Pathophysiology of Malabsorption
Digestion and absorption occur in three phases:
Intraluminal hydrolysis of fats, proteins, and carbohydrates by enzymes—bile salts enhance the solubilization of fat in this phase
Digestion by brush border enzymes and uptake of end-products
Lymphatic transport of nutrients
The term malabsorption is commonly used when any of these phases is impaired, but, strictly speaking, impairment of phase 1 is maldigestion rather than malabsorption.
Digestion of fats
Pancreatic enzymes (lipase and colipase) split long-chain triglycerides into fatty acids and monoglycerides, which combine with bile acids and phospholipids to form micelles that pass through jejunal enterocytes. Absorbed fatty acids are resynthesized and combined with protein, cholesterol, and phospholipid to form chylomicrons, which are transported by the lymphatic system. Medium-chain triglycerides are absorbed directly.

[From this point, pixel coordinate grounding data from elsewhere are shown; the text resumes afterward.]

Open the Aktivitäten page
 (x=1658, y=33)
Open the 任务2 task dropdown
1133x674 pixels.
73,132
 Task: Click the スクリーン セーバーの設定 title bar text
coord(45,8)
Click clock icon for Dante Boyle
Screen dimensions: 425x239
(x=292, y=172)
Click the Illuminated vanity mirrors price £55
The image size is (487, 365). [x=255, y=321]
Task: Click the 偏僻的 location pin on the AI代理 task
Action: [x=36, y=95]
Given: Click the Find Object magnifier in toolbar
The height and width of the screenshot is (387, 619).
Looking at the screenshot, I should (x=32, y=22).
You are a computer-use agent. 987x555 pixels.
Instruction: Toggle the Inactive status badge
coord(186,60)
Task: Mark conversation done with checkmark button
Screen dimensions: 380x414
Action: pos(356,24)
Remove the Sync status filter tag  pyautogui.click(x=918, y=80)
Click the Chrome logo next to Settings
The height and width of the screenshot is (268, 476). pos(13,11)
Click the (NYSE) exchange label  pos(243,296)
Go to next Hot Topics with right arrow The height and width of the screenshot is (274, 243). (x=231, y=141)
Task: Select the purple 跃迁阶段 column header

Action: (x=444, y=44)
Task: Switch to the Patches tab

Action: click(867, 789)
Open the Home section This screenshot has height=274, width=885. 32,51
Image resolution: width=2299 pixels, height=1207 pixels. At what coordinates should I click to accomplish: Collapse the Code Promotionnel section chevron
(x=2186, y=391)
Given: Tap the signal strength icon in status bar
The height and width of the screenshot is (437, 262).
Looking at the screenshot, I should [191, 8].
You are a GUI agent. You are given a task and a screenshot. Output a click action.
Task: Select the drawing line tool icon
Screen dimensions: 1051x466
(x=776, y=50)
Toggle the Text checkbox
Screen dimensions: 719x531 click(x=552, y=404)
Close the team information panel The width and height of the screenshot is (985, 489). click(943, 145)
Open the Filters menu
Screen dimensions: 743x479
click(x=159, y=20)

Unabsorbed fats trap fat-soluble vitamins (A, D, E, K) and possibly some minerals, causing deficiency. Bacterial overgrowth results in deconjugation and dehydroxylation of bile salts, limiting the absorption of fats. Unabsorbed bile salts stimulate water secretion in the colon, causing diarrhea.
Digestion of carbohydrates
The pancreatic enzyme amylase and brush border enzymes on microvilli lyse carbohydrates and disaccharides into constituent monosaccharides. Colonic bacteria ferment unabsorbed carbohydrates into carbon dioxide, methane, hydrogen, and short-chain fatty acids (butyrate, propionate, acetate, and lactate). These fatty acids cause diarrhea. The gases cause abdominal distention and bloating.
Digestion of proteins
Gastric pepsin initiates digestion of proteins in the stomach (and also stimulates release of cholecystokinin that is critical to the secretion of pancreatic enzymes). Enterokinase, a brush border enzyme, activates trypsinogen into trypsin, which converts many pancreatic proteases into their active forms. Active pancreatic enzymes hydrolyze proteins into oligopeptides, which are absorbed directly or hydrolyzed into amino acids.